List every line in the material below that contains the word "height".

Dataset records =>
- - - -

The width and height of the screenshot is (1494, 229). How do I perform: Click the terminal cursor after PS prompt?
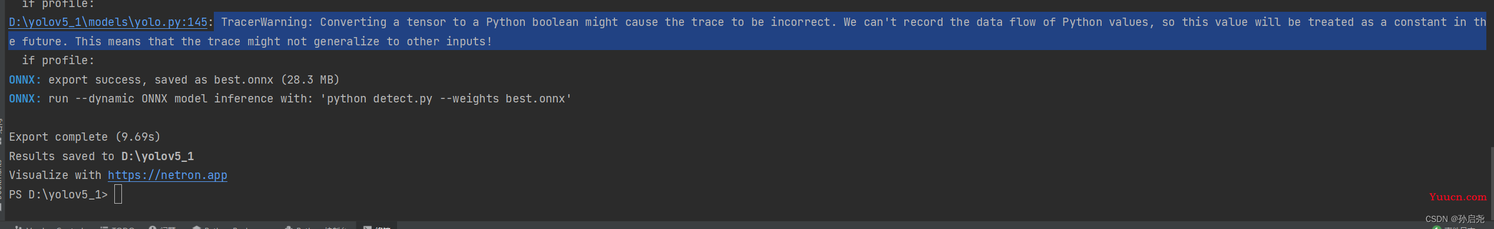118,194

- - - -

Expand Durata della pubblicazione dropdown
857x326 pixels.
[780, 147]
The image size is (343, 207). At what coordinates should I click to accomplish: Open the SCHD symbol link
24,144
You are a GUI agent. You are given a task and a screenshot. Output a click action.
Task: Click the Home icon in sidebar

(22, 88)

- - - -

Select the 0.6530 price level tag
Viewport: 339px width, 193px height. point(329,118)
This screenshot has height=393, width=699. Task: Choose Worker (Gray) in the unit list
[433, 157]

- - - -

Finished task =>
The width and height of the screenshot is (1494, 229). How do I perform: Click the terminal cursor after PS prompt?
Viewport: 339px width, 193px height. point(329,118)
This screenshot has height=393, width=699. Task: Choose Worker (Gray) in the unit list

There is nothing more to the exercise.